136 / sin(C) = 76.8 / sin(8.63°)

or

sin(C) = 136 / (76.8 / sin(8.63°)) = 0,2657189;
Angle C = 15,40967°

Obviously this is wrong, but where is the problem?

At this point, we don’t know the context of the problem; we’ll find out later. Given what we know, we can only assume this is an exercise in a trigonometry course. But we don’t have a full statement of the problem.

On the other hand, we can easily see what he is concerned about: Angle C looks obtuse in the picture; and although the picture does not have accurate angles, we can see that adjusting them would not change this fact. How did he get an acute angle for his answer?

### Two  angles with the same sine

Doctor Fenton was the first to answer:

The problem lies with taking the inverse sine of 136*sin(8.63)/76.8.  The range of the principal branch of the inverse sine function (usually written as Sin-1(x)) is the interval [-π/2, π/2], or angles in the fourth and first quadrant.  When you use a calculator (or tables) to evaluate θ = Sin-1(x) when x > 0, the result will always be a first quadrant angle.  You also need to consider the possibility that the angle you want is in the second quadrant, in which case the first quadrant solution θ1 will be the reference angle of the desired solution, or 180° – θ1.  Then the desired solution is θ = 180° – θ1.

If you have any questions, please write back and I will try to explain further.

Here is a demonstration of two such angles with the same sine, one in the first quadrant, the other in the second:

On the unit circle, as shown, the sine of an angle is the y-coordinate of the point on the circle, and points B and B’ both have the same y-coordinate, so the sines of $$\theta$$ and $$180^\circ – \theta$$ are equal. So although $$\sin^{-1}(y)$$ is the first-quadrant angle $$\theta$$, the supplement of that angle is also a possible solution.

### The ambiguous case

Doctor Rick joined in, offering the bigger picture:

Hi, Stoycho. I would like to add that The Math Doctors has a pair of blogs on the broader topic raised here:

Solving an Oblique Triangle, Part I

Solving an Oblique Triangle, Part II

The first introduces the issue you’re confronting, in the section “The trouble with inverse sines”. The second goes into much more depth on the issue, “the ambiguous case”. That might be of help.

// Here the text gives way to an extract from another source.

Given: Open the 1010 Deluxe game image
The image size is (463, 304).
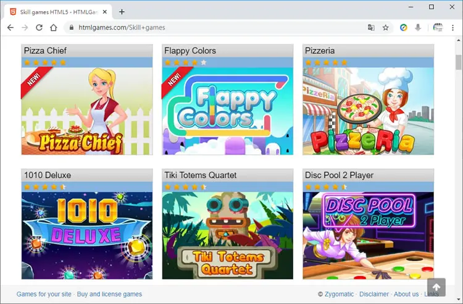Looking at the screenshot, I should 87,235.
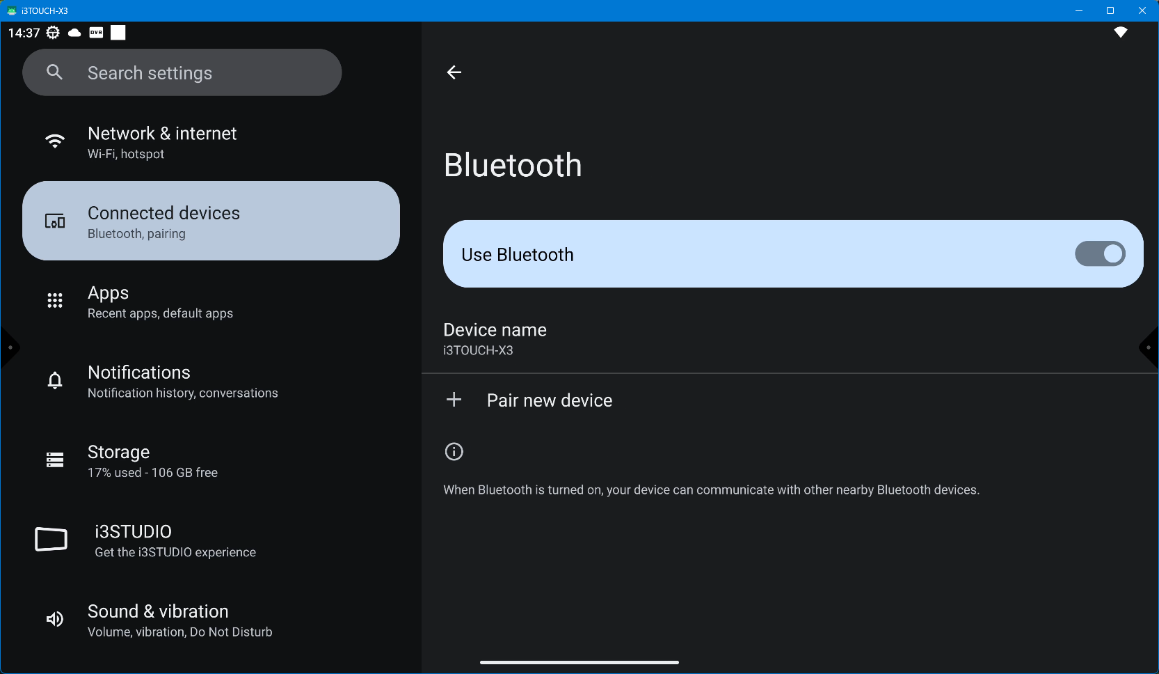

Also, let me point out that the solution you got is only “obviously wrong” based on the figure, in which angle C is “clearly” obtuse. But figures can’t be trusted; often on exams, there will be a statement to the effect that “figure is not to scale” – a reminder not to assume anything from the figure that isn’t clearly stated. Based solely on the given information (A = 8.63°, a = 76.8, c = 136), your solution is perfectly valid – but it is not the only solution. If the problem stated that C is obtuse, that would be a different story.

If the question was an exercise, it was improperly stated, as the picture implied that C was obtuse, but neither stated that nor asked for all solutions. As we’ll see, it is not an exercise – which reminds us that when we are solving a problem as part of a larger problem, we need to be careful to state the “subproblem” carefully, so as not to mislead ourselves.

### The full solution

Then I joined the party:

Here is an accurate picture showing both your triangle ABC, and the other valid solution, ABC’, which looks more like the given image (but shows that it is not to scale).

Have you learned about the SSA case? If not, perhaps this exercise is intended to introduce the idea!

In other words, this is a “Side-Side-Angle problem” which typically has two solutions that look like this individually:

The triangle from Stoycho’s calculations …

… and what he really wanted, based on the picture:

Stoycho replied,

Thank you all for your help. I understand that depending on the type of triangle the formula considers the corresponding angle. My decision was correct but it just calculated the other angle.

## The real problem

But there was more to say, so I wrote back asking for context:

You haven’t shown us the entire problem, which is important. What did it ask you to do? Did it say anything more about the triangle?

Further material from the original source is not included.